Rosen counsels students who want to get involved with volunteering through the Lehman Council or CLiA. He does not tell students what they should be passionate about based on where they’re from or what they’re studying. “Sometimes students want to do something completely different from what they’re doing in the classroom; sometimes they’re on the pre-med track but they want to do something much more literature and humanities focused in terms of their service work,” he said. He describes his role as “sitting with a student and saying, ‘Tell me more about that.’”

A Southern California native with training in congregational ministry, Caster has spent the last 26 years working in education. In his first week as a student at the University of Southern California, he visited their Newman Catholic Center. “Nobody said hello to me, nobody reached out to me and I never went back,” he said. Here, Caster tries to do the opposite, and he has an appreciation for the small size of the College. “I like that the students let me know what they need from me and how they need me to be and who they need me to be,” he said. 

Caster enjoys speaking at classes and getting students involved outside of campus. Williams Catholic, the College’s Catholic student group, frequently takes trips, but Caster stressed, “All of our activities are open to everyone. You don’t have to be a Catholic to take a trip with us somewhere.” He also teaches interested students how to fly-fish, and he will pay for any student to go golfing with him. “Sharif golfs,” Caster said. “He’s very good, and we’ve all gone out to play.”

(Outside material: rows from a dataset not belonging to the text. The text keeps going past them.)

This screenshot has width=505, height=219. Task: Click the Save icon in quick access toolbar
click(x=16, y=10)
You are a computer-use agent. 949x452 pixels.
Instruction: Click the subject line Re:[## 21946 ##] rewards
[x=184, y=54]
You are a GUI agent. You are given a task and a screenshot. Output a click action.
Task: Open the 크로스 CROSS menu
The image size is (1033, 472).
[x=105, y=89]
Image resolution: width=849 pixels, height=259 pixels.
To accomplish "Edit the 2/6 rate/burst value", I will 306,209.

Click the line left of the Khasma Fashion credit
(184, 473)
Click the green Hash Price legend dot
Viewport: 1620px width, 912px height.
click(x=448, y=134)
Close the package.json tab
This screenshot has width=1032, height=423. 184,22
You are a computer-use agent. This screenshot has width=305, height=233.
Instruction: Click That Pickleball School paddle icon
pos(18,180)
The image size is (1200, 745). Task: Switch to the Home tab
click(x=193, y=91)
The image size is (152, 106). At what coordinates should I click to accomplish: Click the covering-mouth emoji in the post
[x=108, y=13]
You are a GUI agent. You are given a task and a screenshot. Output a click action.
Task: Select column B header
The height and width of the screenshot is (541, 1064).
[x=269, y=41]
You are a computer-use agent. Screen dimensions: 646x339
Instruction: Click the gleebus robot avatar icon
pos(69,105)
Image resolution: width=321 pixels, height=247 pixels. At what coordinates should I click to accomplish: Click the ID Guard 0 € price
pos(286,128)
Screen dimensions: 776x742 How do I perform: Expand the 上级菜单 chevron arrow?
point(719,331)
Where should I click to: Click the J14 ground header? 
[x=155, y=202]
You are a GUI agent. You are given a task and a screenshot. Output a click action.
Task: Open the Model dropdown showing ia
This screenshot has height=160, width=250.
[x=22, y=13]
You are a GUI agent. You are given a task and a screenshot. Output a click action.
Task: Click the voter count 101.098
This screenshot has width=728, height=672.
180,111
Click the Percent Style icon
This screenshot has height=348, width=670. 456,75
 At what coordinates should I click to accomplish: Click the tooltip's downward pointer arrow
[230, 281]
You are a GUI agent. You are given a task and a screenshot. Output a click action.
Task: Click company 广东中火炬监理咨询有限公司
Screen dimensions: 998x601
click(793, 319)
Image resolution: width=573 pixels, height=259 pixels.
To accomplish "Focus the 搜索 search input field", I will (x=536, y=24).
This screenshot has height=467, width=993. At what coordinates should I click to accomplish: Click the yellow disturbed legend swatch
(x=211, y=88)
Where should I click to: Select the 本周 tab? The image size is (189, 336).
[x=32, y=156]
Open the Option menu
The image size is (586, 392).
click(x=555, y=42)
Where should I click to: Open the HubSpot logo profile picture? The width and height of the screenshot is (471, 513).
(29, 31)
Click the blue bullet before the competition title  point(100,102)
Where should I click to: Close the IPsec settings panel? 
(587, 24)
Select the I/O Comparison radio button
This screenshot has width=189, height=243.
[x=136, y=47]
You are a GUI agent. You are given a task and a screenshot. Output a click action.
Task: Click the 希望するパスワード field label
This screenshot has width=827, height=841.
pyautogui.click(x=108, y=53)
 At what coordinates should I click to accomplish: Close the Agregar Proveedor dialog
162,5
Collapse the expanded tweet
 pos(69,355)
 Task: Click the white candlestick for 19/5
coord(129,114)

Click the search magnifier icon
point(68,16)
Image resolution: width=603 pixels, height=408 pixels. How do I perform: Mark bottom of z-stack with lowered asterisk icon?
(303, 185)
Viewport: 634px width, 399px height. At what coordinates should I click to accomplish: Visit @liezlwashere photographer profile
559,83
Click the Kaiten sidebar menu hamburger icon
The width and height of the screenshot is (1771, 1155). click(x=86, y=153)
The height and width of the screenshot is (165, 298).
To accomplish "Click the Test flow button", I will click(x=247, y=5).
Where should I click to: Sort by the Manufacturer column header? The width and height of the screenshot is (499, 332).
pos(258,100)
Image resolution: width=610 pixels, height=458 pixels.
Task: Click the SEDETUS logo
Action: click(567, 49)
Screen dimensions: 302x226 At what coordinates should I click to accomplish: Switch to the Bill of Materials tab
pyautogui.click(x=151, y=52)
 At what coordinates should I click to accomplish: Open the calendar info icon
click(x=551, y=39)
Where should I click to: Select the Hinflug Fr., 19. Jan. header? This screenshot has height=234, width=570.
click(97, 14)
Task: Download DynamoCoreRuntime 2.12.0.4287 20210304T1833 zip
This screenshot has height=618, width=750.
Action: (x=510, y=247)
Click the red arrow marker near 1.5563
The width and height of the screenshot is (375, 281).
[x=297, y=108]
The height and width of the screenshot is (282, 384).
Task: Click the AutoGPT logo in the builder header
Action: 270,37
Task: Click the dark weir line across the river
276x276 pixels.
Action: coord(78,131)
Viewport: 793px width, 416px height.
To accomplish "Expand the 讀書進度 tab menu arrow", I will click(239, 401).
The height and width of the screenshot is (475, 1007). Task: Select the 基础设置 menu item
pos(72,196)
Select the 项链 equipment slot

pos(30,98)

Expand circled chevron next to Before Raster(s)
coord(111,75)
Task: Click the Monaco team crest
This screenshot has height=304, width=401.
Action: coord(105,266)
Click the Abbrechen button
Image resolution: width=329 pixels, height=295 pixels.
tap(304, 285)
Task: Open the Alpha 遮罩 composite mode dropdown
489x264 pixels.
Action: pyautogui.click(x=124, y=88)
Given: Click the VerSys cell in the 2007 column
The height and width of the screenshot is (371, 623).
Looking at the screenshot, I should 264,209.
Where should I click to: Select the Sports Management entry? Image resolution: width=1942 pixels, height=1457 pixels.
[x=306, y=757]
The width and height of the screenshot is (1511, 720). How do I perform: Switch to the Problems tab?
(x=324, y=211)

Wax is from Sharon, Mass. His career aspirations at one point involved becoming a professor of Buddhist studies, but he eventually decided to be a rabbi. As a member of Sexual Assault Survivor Services (SASS), Wax and other staff are on call on a rotating basis to provide support to students who have experienced sexual assault or stalking. He also leads small, informal learning groups which are open to all. “One learning group is doing approaches to mystical prayer in Judaism; another group is reading contemporary Israeli midrash,” he said. Along with Associate Professor of English Bernie Rhie, Wax leads day-long meditation retreats during Winter Study. 

Wax also received a Towards Inclusion, Diversity, and Equity (TIDE) Grant with Integrative Wellbeing Services (IWS) Fellow Ruby Solomon and Professor of German Gail Newman. “This was for faculty and staff to explore whiteness: what that means, how that plays out and how to do antiracism work,” he said. The group meets once a week and works through a book. Reflecting on his schedule, he realized, “Most of what I do actually is not so religious.” 

Despite the many ways the chaplains engage with the campus, one of their central commitments is counseling students individually, regardless of their faith identities. “In fact, I don’t even know the religious background of many of the people I talk to,” Bailey Fischer said. “But we’re here for them, and we’re here to help them be students, and what you do with that, that’s your business.” 

All of the chaplains echoed these sentiments. “The main thing is working with students across religious backgrounds,” Wax said. “For me, it’s students who are Jewish and students who are not, with different or no faith traditions.” 

According to Caster, “everything we do is interfaith.” 

Rosen blocks out significant time in his schedule in case he needs to counsel a student in crisis. “We’re here to sit with them nonjudgmentally, to help assure them that they’re not alone, they’re cared for and valued, and we’re here to listen with compassion and concern,” he said. And, as always, the inspiration tea station is always there, with or without an appointment.